Mobile Zero of Likou Brush Questions

题目

给定一个数组 nums,编写一个函数将所有 0 移动到数组的末尾,同时保持非零元素的相对顺序.
请注意 ,必须在不复制数组的情况下原地对数组进行操作.

The question asks to move the zeros in the array to the back of the array.And can only operate on the original array,不可以复制,You cannot shuffle the order of the original array elements.

So for the movement of the elements,If the brain rotation is not very smart,It is recommended to draw a picture yourself to try it out,See how to move.
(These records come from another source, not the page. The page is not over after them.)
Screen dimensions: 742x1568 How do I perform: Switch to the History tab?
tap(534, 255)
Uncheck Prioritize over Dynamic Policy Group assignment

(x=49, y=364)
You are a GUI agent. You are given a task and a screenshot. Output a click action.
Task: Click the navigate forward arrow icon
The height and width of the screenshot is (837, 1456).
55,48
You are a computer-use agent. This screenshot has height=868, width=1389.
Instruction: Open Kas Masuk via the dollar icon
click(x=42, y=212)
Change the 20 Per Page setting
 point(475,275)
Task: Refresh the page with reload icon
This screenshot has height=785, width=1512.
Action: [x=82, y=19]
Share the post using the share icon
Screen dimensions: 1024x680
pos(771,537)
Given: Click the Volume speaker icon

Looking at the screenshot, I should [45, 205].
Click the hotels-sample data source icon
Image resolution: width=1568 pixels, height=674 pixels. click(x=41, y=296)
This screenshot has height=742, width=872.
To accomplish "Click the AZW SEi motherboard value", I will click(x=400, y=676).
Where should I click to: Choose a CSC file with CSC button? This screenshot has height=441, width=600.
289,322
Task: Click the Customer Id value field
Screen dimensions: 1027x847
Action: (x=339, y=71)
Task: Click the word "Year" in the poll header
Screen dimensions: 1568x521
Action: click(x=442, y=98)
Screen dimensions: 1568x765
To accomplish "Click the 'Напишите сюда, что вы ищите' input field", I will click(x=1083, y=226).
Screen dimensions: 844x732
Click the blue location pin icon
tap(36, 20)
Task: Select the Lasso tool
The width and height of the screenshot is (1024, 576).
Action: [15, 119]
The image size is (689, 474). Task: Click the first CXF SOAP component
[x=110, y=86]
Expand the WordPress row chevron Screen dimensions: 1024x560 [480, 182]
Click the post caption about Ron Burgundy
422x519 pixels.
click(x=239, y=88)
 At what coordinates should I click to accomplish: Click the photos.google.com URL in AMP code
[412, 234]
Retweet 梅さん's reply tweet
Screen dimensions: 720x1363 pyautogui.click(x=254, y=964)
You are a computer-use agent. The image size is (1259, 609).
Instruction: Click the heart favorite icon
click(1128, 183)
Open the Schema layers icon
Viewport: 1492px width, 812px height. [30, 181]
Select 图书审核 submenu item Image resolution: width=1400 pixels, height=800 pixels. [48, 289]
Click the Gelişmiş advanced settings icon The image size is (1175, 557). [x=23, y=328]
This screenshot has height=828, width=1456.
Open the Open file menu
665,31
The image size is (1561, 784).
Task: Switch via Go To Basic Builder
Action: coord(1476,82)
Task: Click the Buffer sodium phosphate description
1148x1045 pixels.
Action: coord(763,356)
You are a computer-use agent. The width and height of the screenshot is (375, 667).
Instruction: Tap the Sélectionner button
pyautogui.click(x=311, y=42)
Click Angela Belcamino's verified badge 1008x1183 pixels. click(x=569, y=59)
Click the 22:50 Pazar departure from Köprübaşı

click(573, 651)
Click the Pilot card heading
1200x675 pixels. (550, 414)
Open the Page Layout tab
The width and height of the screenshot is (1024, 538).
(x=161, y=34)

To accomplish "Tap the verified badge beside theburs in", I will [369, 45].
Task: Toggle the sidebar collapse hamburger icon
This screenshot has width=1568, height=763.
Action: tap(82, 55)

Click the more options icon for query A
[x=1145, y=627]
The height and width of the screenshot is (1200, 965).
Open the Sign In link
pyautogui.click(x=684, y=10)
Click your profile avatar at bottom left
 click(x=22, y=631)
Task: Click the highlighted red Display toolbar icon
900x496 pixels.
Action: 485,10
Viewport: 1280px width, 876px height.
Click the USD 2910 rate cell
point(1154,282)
You see how these scrambled zeros move to the back

Move zero to the back,Then you need to move the non-zero elements to the front.

一种想法,我们可以用两个指针,Then start to initialize the head of the array pointing to the same time.

And how to move it？The yellow pointer starts to move,移动到3,它不是零,We replace it with the white one0的值.

继续,到这里的时候,Our yellow pointer points to zero,We certainly don't move forward zero.

There is no movement here,Do not move the white pointer,The yellow ones continue to move.
移动到4的时候,Then the number at the yellow point replaces the value at the white execution.

然后两个指针继续移动,The value at the yellow pointer now replaces the value at the white pointer again,The yellow pointer reaches the end

Then we continue to move the white pointer to the end point,and assigns the value at the following index0.

This moves it.

We write code according to this logic

class Solution {
    
    public void moveZeroes(int[] nums) {
    
        
        int pre01 =0;
        for (int pre02 = 0; pre02 < nums.length; pre02++) {
    
           if (nums[pre02]!=0)
           {
    
               nums[pre01++]=nums[pre02];
           }

        }


        for (int i = pre01; i < nums.length; i++) {
    
            nums[i]=0;

        }

    }
}

还有一种方法,There is a difference in thinking.This time we initialize two pointers.
Only this time around,我们是这样做的.

We exchange directly when comparing.

然后移动,Both are zeros here,不交换.yellow move,White unchanged

Swap next

继续

Compare carefully,There is a difference between the two methods.Our exchange patterns are different,The position to which the pointer moves is different.
来看代码实现.

  int pre01 =0;
        for (int pre02 = 0; pre02 < nums.length; pre02++) {
    
            if(nums[pre01]==0&&nums[pre02]!=0)
            {
    
               int n= nums[pre02];
               nums[pre02]=nums[pre01];
               nums[pre01++] =n;


            }
            else if (nums[pre01]!=0)
            {
    
                pre01++;
            }

        }

This execution efficiency is not as high as our above method,But the last one seems to be more like a loophole.